Peu de diplomates ou d’experts pariaient, en effet, il y a quelques semaines encore, sur l’incorporation d’un protocole « social » au nouveau traité. Au point que les premières réactions ont oublié ce point (étonnamment au parti socialiste, pourtant ardent défenseur de ce sujet). L’existence de ce protocole rend également pour la Commission européenne — pour le moins réticente sur la question — l’obligation de produire des travaux un peu plus ambitieux sur les SIG et les SIEG que ceux sortis ou prévus jusqu’à alors.
Le dossier "logement social" déterminant
Cette détermination néerlandaise s’explique par un dossier contentieux avec la Commission européenne. Les Pays-Bas sont, en effet, sous le coup d’une enquête de la DG Concurrence depuis juillet 2005 sur la compatibilité des aides d'Etat aux coopératives de logement social, enquête qui continue toujours, précise-t-on à la DG Concurrence.

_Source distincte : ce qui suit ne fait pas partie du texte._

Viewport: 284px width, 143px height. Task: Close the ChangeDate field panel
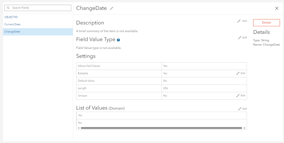[277, 8]
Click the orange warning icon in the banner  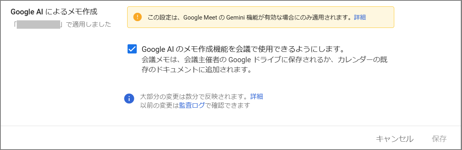pos(137,17)
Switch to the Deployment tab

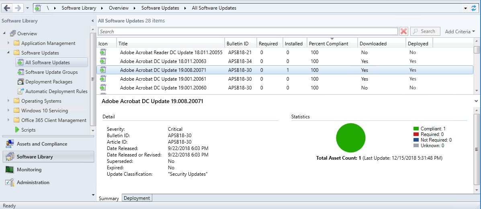tap(137, 198)
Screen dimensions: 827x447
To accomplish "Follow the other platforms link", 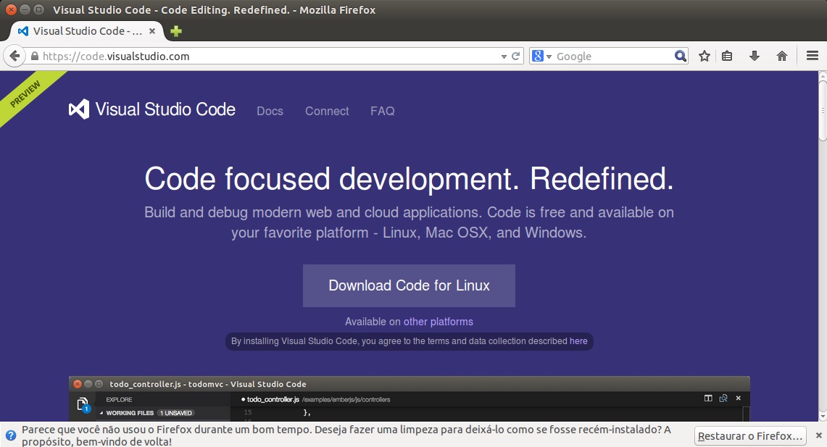I will (x=438, y=322).
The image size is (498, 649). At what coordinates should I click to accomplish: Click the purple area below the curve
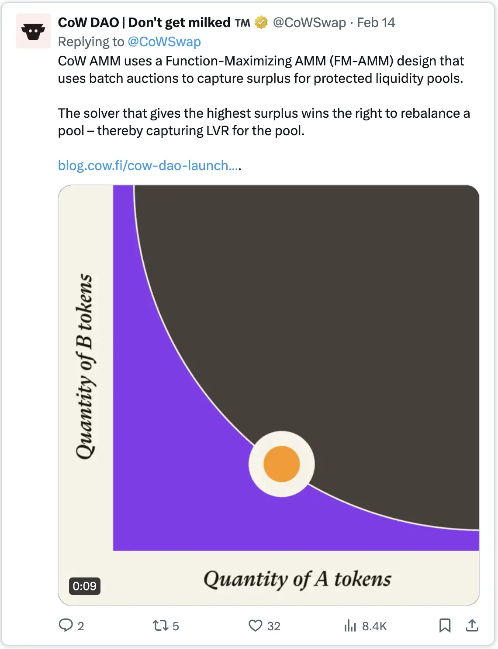(175, 480)
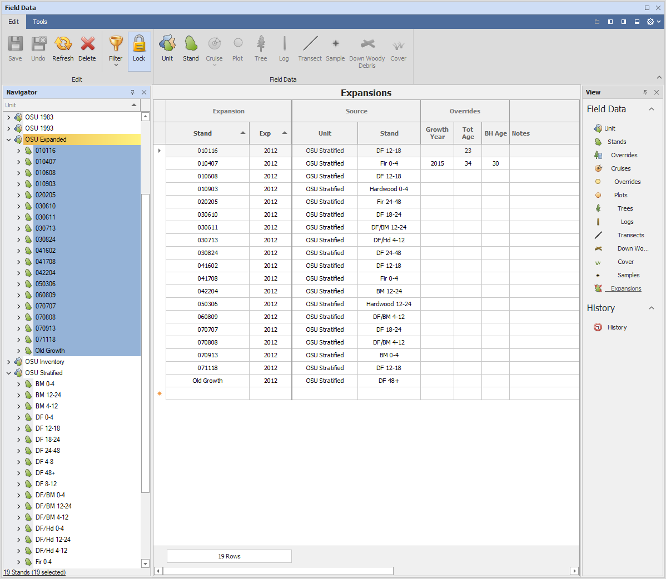Switch to the Tools ribbon tab
This screenshot has height=579, width=666.
coord(40,22)
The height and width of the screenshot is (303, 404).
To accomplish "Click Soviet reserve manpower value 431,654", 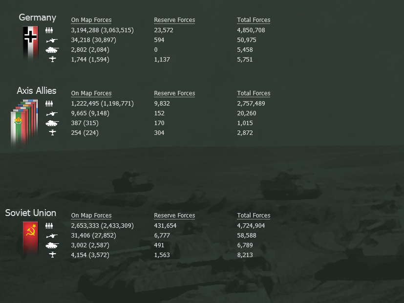I will pyautogui.click(x=165, y=226).
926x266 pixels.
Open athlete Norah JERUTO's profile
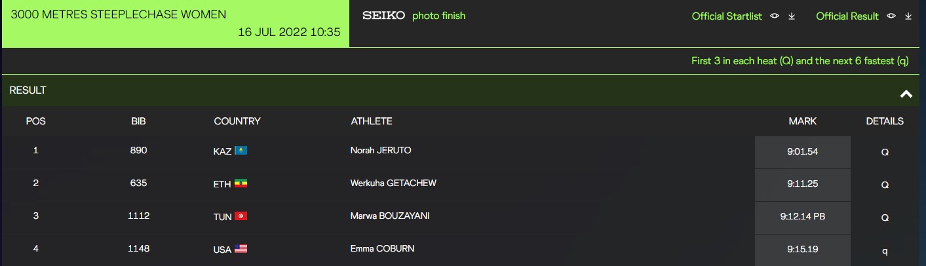pos(381,151)
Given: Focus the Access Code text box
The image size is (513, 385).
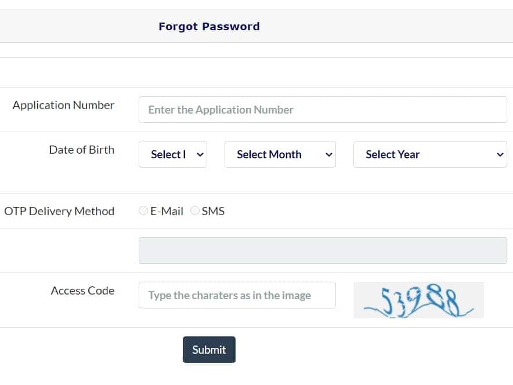Looking at the screenshot, I should click(237, 295).
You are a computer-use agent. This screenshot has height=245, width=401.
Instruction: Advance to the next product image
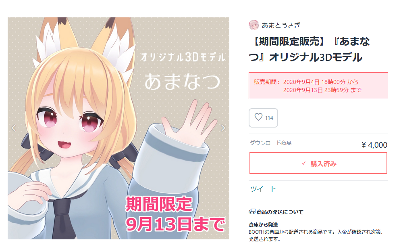[223, 128]
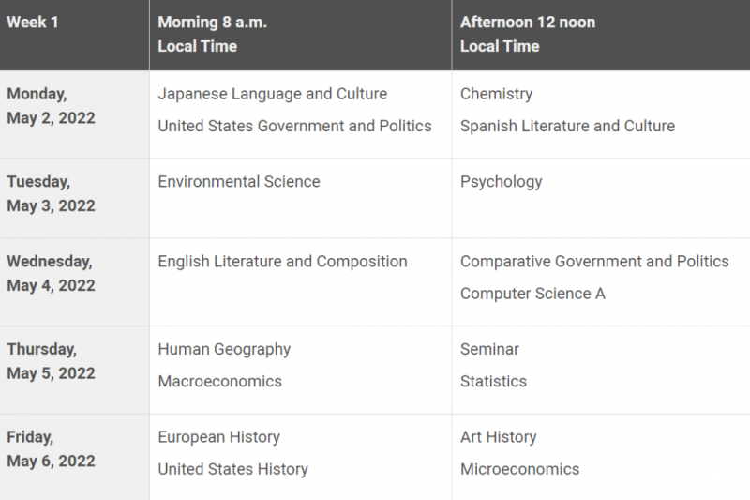The height and width of the screenshot is (500, 750).
Task: Click the Seminar exam entry
Action: (x=489, y=349)
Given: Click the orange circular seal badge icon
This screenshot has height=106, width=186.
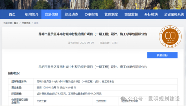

Les Pays-Bas sont en effet le pays de l’Union européenne qui comprend le plus grand nombre de logements sociaux par habitant (36% de la population habite dans le secteur locatif aidé. Et les 600 coopératives — souvent liées aux collectivités locales — y jouent un rôle primordial. Elles détiennent 75% des logements locatifs (les particuliers en possédant 12 % et les investisseurs institutionnels et les sociétés de promotion immobilière et entreprises de construction les 13 % restants du marché). Le secteur bénéficie de plusieurs dispositifs d’aides : subventions d’assainissement, subventions aux projets, garanties financières, exonération de l’impôt sur les sociétés, de l’impôt sur les mutations, capacité d’emprunt à la Banque des Communes Néerlandaises (BNG). Dispositif considéré comme faussant la concurrence hors des frontières du pays, selon la Commission, car il peut dissuader des investisseurs européens.
La mixité sociale dans le collimateur de la DG Concurrence
La Commission a notamment critiqué le mélange des genres — les coopératives ayant également des activités commerciales — et le croisement des subventions. Elle a également critiqué le concept de mixité sociale, estimant que « les activités de logement des coopératives ne restent pas limitées aux socialement défavorisés. En cas de surcapacité, les coopératives du logement louent les logements à des personnes bénéficiant de revenus relativement élevés, les concurrents commerciaux non bénéficiaires de l'aide publique étant ainsi défavorisés ».
La solution avancée par les autorités néerlandaises qui consiste à limiter la valeur maximum des logements susceptibles d’être considérés comme « logements sociaux » ne règle pas ce problème. Le gouvernement a proposé différentes mesures comme d'introduire un plafond de ressources pour l'accès au logement social (33.000 euros), de séparer les activités commerciales et de service public des coopératives, et de préciser leurs missions de service public, ainsi que de rendre plus transparentes les subventions notamment dans des opérations de restructurations urbaines.
D'autres Cas dans les tuyaux
La DG Concurrence a traité deux autres dossiers dans le domaine du logement social. L’un concerne une plainte de la fédération européenne de la propriété dirigée contre le système suédois de logement social, estimant que le gouvernement a dépassé son rôle classique de lutte contre la ségrégation dans le logement des plus défavorisés. L’autre a abouti à une décision d’interdiction. En mars 2005, la Commission avait en effet considéré comme contraire le système d’exonération de la taxe sur les mutations immobilières pour les sociétés de logement de Berlin ; couvrant l'ensemble de Berlin, et non les seuls «îlots de précarité», « l’aide est disproportionnée », a-t-elle estimé.